# Work instruction
A word-for-word reproduction of the listing is required.

________

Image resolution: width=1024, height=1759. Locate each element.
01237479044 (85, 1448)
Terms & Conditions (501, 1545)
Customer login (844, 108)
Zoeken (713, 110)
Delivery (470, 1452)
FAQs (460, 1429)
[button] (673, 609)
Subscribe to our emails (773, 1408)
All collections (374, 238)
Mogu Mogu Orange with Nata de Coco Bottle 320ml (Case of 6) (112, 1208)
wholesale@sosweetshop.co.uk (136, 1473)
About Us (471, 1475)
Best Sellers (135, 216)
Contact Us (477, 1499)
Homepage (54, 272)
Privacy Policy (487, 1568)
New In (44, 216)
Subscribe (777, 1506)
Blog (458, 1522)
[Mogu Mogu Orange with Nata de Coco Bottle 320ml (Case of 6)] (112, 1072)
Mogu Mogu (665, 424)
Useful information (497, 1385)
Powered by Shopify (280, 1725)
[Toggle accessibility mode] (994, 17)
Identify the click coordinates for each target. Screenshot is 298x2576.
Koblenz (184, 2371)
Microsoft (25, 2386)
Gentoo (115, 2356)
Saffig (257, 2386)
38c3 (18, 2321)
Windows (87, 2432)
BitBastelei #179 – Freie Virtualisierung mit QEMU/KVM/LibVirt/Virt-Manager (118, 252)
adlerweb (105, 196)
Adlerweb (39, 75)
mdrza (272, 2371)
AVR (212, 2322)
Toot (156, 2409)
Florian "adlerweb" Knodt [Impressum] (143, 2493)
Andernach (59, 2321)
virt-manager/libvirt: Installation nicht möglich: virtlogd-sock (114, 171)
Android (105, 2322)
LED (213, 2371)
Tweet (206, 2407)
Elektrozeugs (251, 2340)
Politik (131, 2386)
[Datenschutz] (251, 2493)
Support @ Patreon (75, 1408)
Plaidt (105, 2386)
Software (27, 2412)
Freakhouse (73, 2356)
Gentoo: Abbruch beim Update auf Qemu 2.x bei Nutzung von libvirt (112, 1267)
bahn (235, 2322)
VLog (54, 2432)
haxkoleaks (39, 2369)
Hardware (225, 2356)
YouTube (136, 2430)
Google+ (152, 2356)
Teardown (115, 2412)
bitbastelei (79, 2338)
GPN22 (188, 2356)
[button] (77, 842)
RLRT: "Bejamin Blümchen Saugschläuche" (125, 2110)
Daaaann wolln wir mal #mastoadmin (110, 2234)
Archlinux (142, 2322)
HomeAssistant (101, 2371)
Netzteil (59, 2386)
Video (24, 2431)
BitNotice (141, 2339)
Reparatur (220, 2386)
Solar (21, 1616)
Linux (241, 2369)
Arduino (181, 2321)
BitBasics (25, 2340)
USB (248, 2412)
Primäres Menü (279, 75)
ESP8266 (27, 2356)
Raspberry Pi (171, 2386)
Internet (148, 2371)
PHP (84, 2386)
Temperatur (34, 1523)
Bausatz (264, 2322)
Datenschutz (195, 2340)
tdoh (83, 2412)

________

# Solution
Image resolution: width=1024, height=1759. Locate each element.
01237479044 (85, 1448)
Terms & Conditions (501, 1545)
Customer login (844, 108)
Zoeken (713, 110)
Delivery (470, 1452)
FAQs (460, 1429)
[button] (673, 609)
Subscribe to our emails (773, 1408)
All collections (374, 238)
Mogu Mogu Orange with Nata de Coco Bottle 320ml (Case of 6) (112, 1208)
wholesale@sosweetshop.co.uk (136, 1473)
About Us (471, 1475)
Best Sellers (135, 216)
Contact Us (477, 1499)
Homepage (54, 272)
Privacy Policy (487, 1568)
New In (44, 216)
Subscribe (777, 1506)
Blog (458, 1522)
[Mogu Mogu Orange with Nata de Coco Bottle 320ml (Case of 6)] (112, 1072)
Mogu Mogu (665, 424)
Useful information (497, 1385)
Powered by Shopify (280, 1725)
[Toggle accessibility mode] (994, 17)
Identify the click coordinates for each target. Screenshot is 298x2576.
Koblenz (184, 2371)
Microsoft (25, 2386)
Gentoo (115, 2356)
Saffig (257, 2386)
38c3 (18, 2321)
Windows (87, 2432)
BitBastelei #179 – Freie Virtualisierung mit QEMU/KVM/LibVirt/Virt-Manager (118, 252)
adlerweb (105, 196)
Adlerweb (39, 75)
mdrza (272, 2371)
AVR (212, 2322)
Toot (156, 2409)
Florian "adlerweb" Knodt [Impressum] (143, 2493)
Andernach (59, 2321)
virt-manager/libvirt: Installation nicht möglich: virtlogd-sock (114, 171)
Android (105, 2322)
LED (213, 2371)
Tweet (206, 2407)
Elektrozeugs (251, 2340)
Politik (131, 2386)
[Datenschutz] (251, 2493)
Support @ Patreon (75, 1408)
Plaidt (105, 2386)
Software (27, 2412)
Freakhouse (73, 2356)
Gentoo: Abbruch beim Update auf Qemu 2.x bei Nutzung von libvirt (112, 1267)
bahn (235, 2322)
VLog (54, 2432)
haxkoleaks (39, 2369)
Hardware (225, 2356)
YouTube (136, 2430)
Google+ (152, 2356)
Teardown (115, 2412)
bitbastelei (79, 2338)
GPN22 (188, 2356)
[button] (77, 842)
RLRT: "Bejamin Blümchen Saugschläuche" (125, 2110)
Daaaann wolln wir mal #mastoadmin (110, 2234)
Archlinux (142, 2322)
HomeAssistant (101, 2371)
Netzteil (59, 2386)
Video (24, 2431)
BitNotice (141, 2339)
Reparatur (220, 2386)
Solar (21, 1616)
Linux (241, 2369)
Arduino (181, 2321)
BitBasics (25, 2340)
USB (248, 2412)
Primäres Menü (279, 75)
ESP8266 (27, 2356)
Raspberry Pi (171, 2386)
Internet (148, 2371)
PHP (84, 2386)
Temperatur (34, 1523)
Bausatz (264, 2322)
Datenschutz (195, 2340)
tdoh (83, 2412)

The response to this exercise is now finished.